Mais do que realçar as diferenças entre sexos em situação
de crise/acidente, o realizador sueco Ruben Östlund manobrou com mestria, neste
seu “Force Majeure”, as suas duas principais personagens no sentido de
demonstrar que qualquer uma delas (ou qualquer um de nós) pode ser vítima dos
seus próprios instintos. Será por isso que todas as personagens deste filme (e
os seus telespectadores), quase no final, são levados para dentro de um autocarro,
que vai circulando, desastrosamente, à beira do abismo. É o derradeiro teste
aos instintos primários de todos ou, talvez, para que questionemo-nos de quanto
eles (os instintos) devem ser representativos daquilo que realmente somos.

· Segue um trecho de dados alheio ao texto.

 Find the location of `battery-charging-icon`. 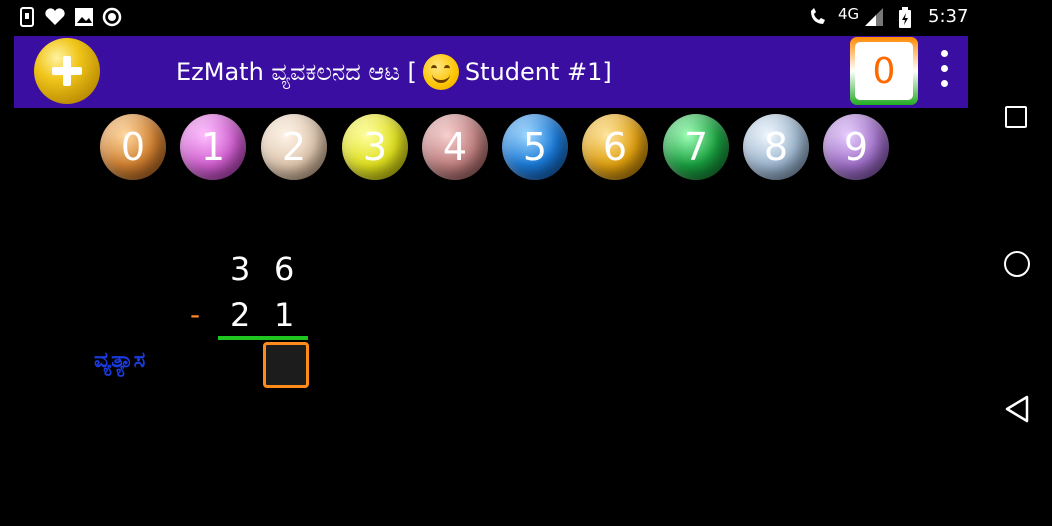

battery-charging-icon is located at coordinates (908, 18).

Para reforçar o ambiente gélido e angustiante vivido
dentro de portas, no quarto da estância de ski, Östlund mostra também imagens
do exterior (excelente fotografia – é uma das razões que faz com que nunca nos
queixemos de um certo abuso dos planos fixos), ao som dos pungentes violinos de
“Le Quattro Stagioni, L'Estate” de Vivaldi.
Um filme incrível e um retrato inteligentíssimo da mente
humana. De longe, o melhor que vi da colheita de 2014... (E sim, eu também vi todas
as propostas “indie” americanas: Boyhood, Birdman, The Grand Budapest Hotel, etc.)